» **YOUR GOAL**
Set down, please, the line that contains "Click the 首页插屏广告ID input field" and every line that follows it to the end of the records, exactly; do not include pictures.

##### TASK INPUT #####

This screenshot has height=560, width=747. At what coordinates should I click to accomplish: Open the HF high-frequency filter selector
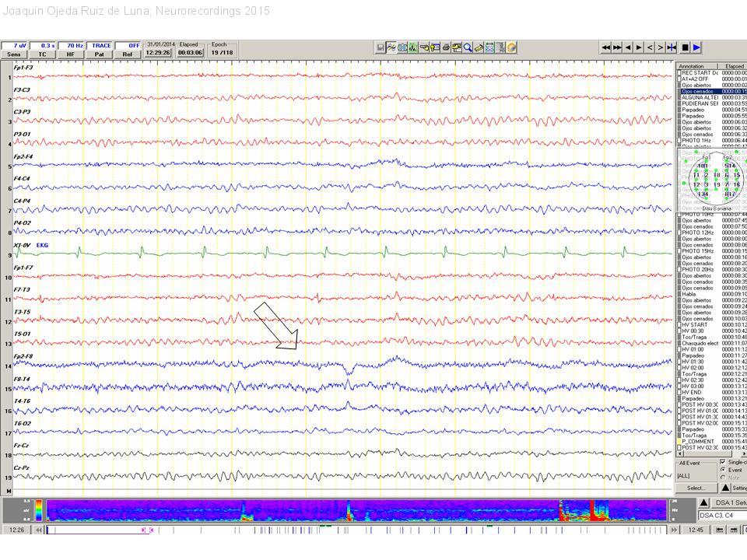pos(71,54)
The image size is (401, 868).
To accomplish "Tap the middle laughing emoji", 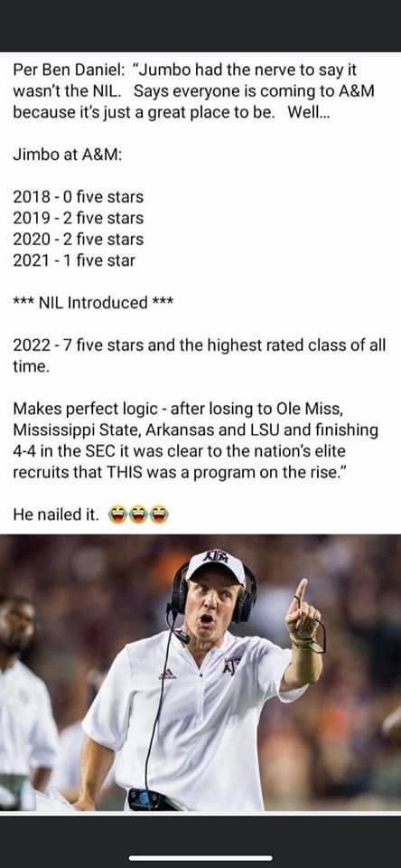I will 138,514.
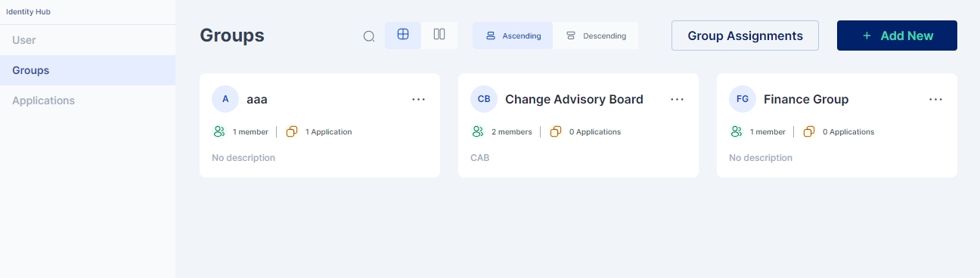Switch to column view layout
Image resolution: width=980 pixels, height=278 pixels.
[439, 35]
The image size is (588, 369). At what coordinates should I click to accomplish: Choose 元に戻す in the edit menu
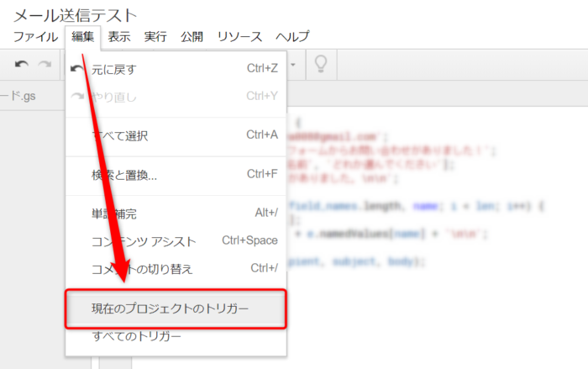pos(113,69)
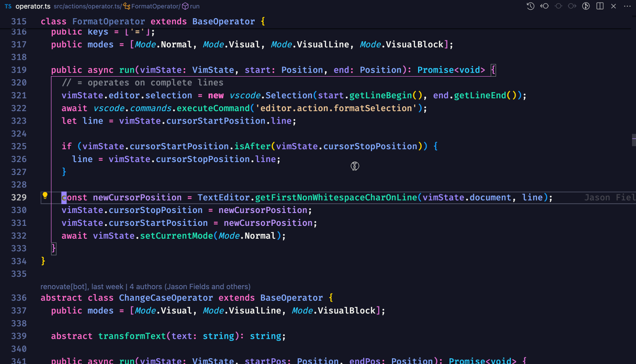
Task: Click line number 329 in the gutter
Action: pyautogui.click(x=19, y=197)
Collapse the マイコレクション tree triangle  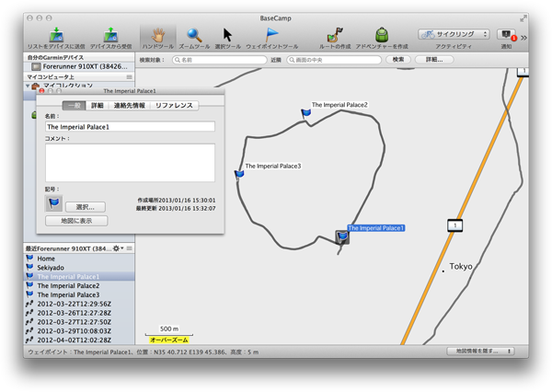tap(28, 86)
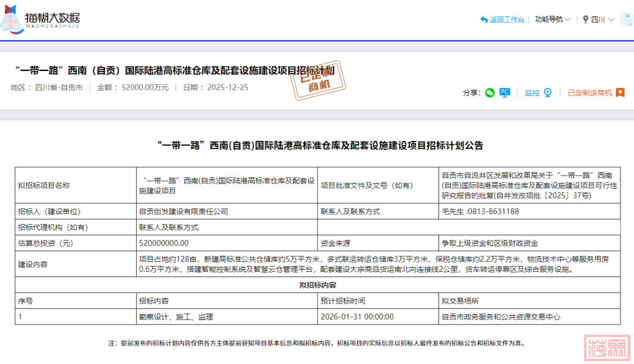Share via the blue PC icon
Screen dimensions: 634x364
click(504, 93)
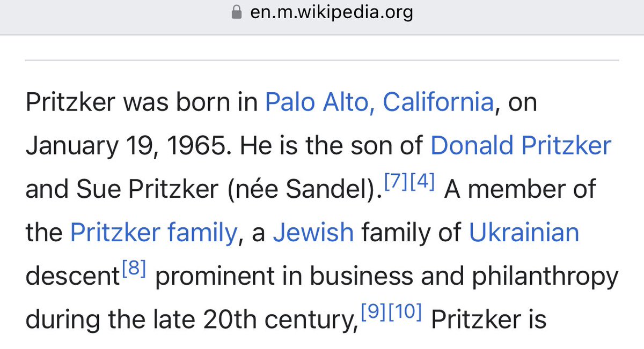Open footnote [9] after century
This screenshot has width=644, height=349.
[x=372, y=312]
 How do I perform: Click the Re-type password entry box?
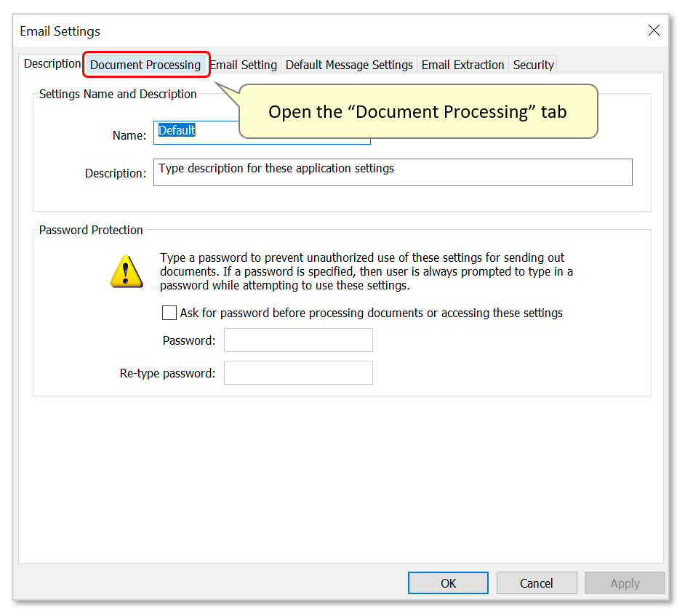298,372
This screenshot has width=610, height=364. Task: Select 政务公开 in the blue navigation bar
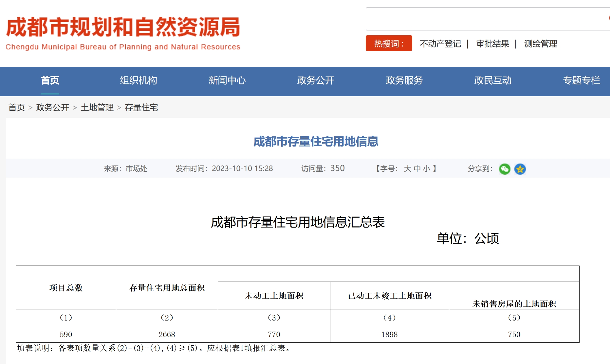point(316,80)
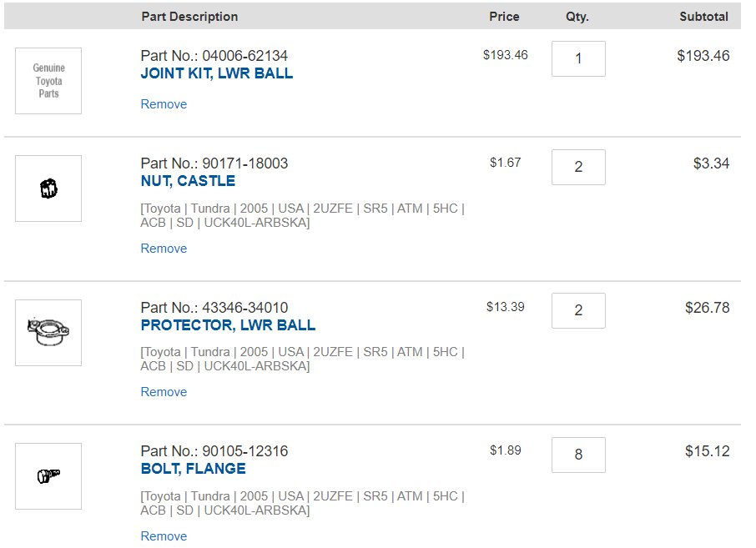Click the flange bolt part image
Image resolution: width=756 pixels, height=548 pixels.
48,476
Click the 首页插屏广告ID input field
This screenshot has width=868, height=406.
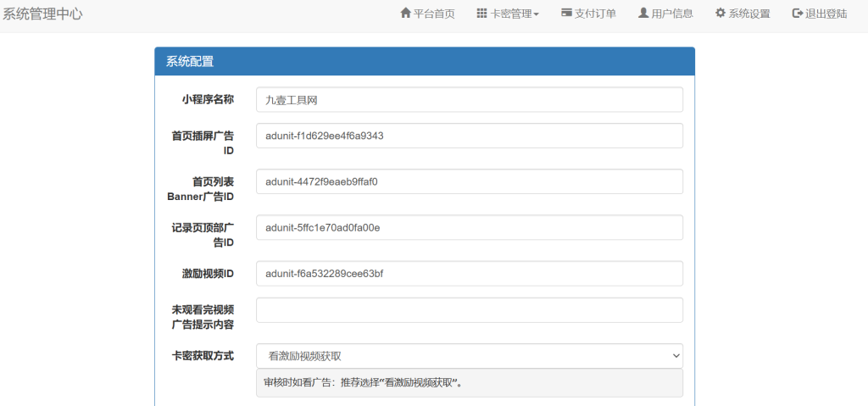[469, 136]
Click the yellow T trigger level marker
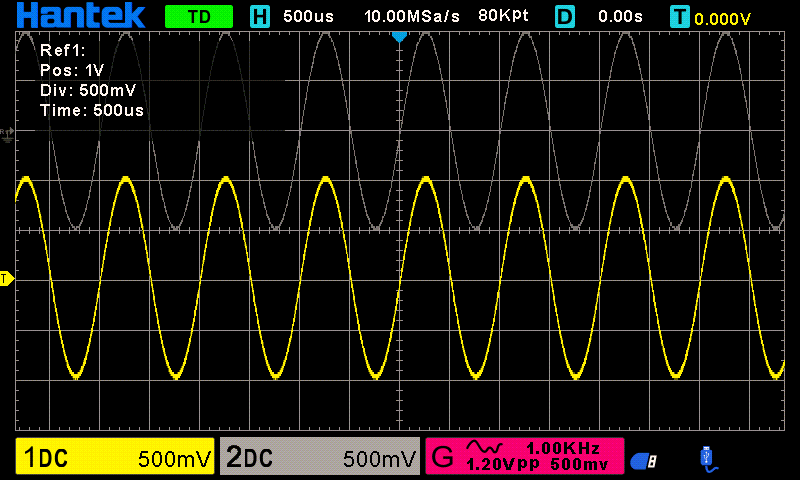800x480 pixels. click(6, 278)
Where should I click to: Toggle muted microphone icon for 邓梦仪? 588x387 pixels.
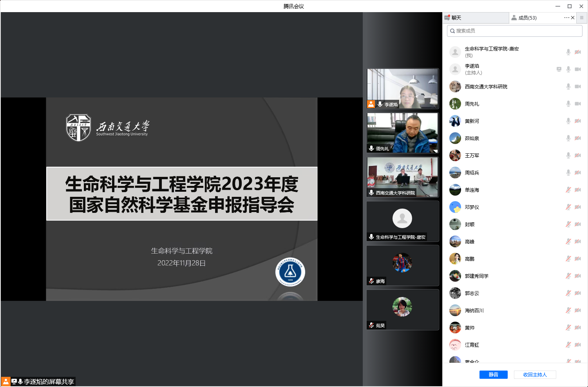click(568, 207)
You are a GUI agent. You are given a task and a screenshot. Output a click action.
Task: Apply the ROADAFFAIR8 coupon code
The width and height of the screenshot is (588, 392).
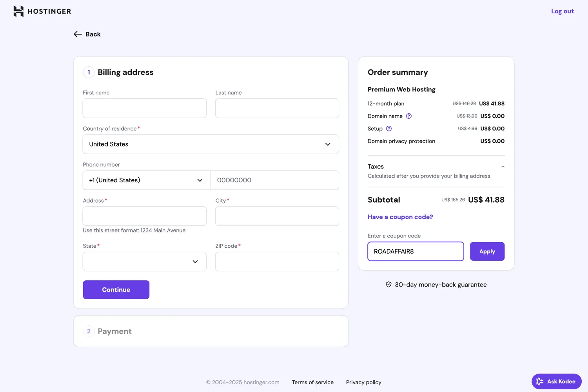[x=487, y=251]
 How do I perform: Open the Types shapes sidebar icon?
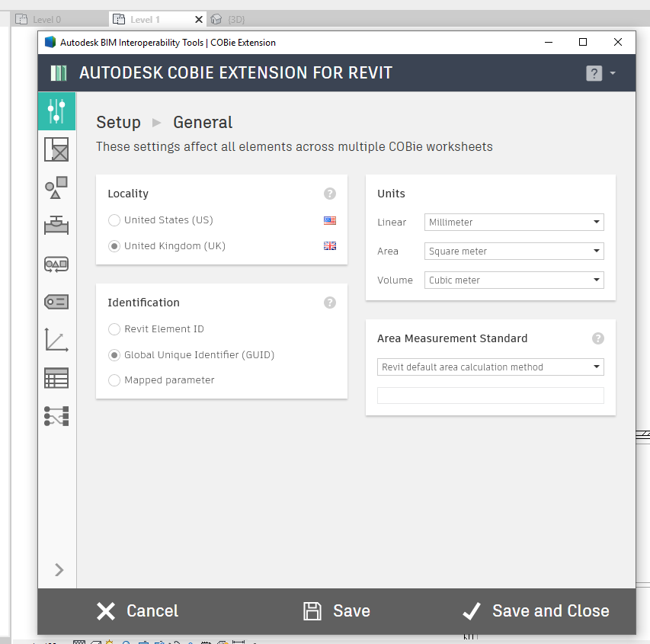coord(57,187)
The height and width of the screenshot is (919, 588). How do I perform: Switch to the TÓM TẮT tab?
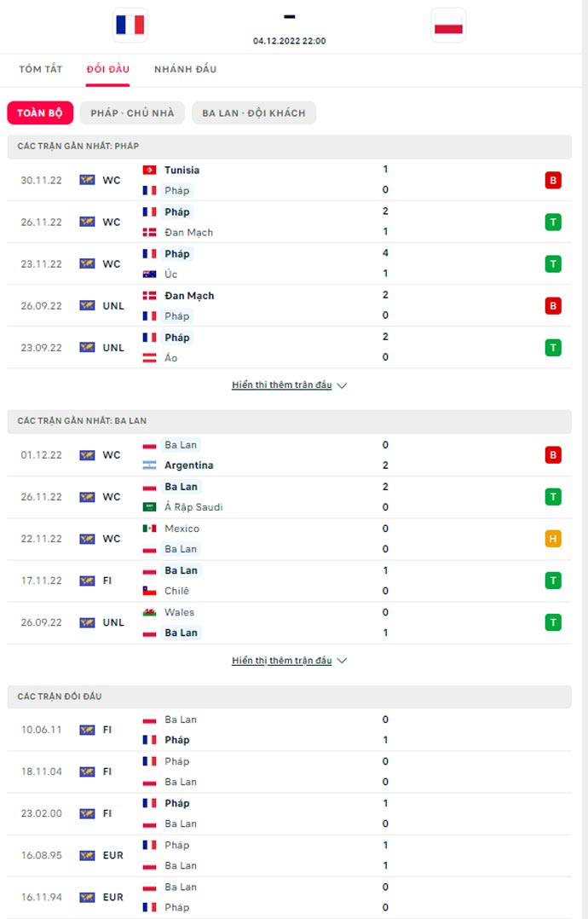tap(42, 69)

#####

» **TASK OUTPUT**
Click the 首页插屏广告ID input field
This screenshot has width=868, height=406.
[469, 136]
Click the yellow T trigger level marker
800x480 pixels. click(6, 278)
Where should I click to: Toggle muted microphone icon for 邓梦仪? 588x387 pixels.
click(568, 207)
You are a GUI agent. You are given a task and a screenshot. Output a click action.
Task: Apply the ROADAFFAIR8 coupon code
The width and height of the screenshot is (588, 392).
[x=487, y=251]
 How do I perform: Open the Types shapes sidebar icon?
coord(57,187)
The height and width of the screenshot is (919, 588). How do I perform: Switch to the TÓM TẮT tab?
tap(42, 69)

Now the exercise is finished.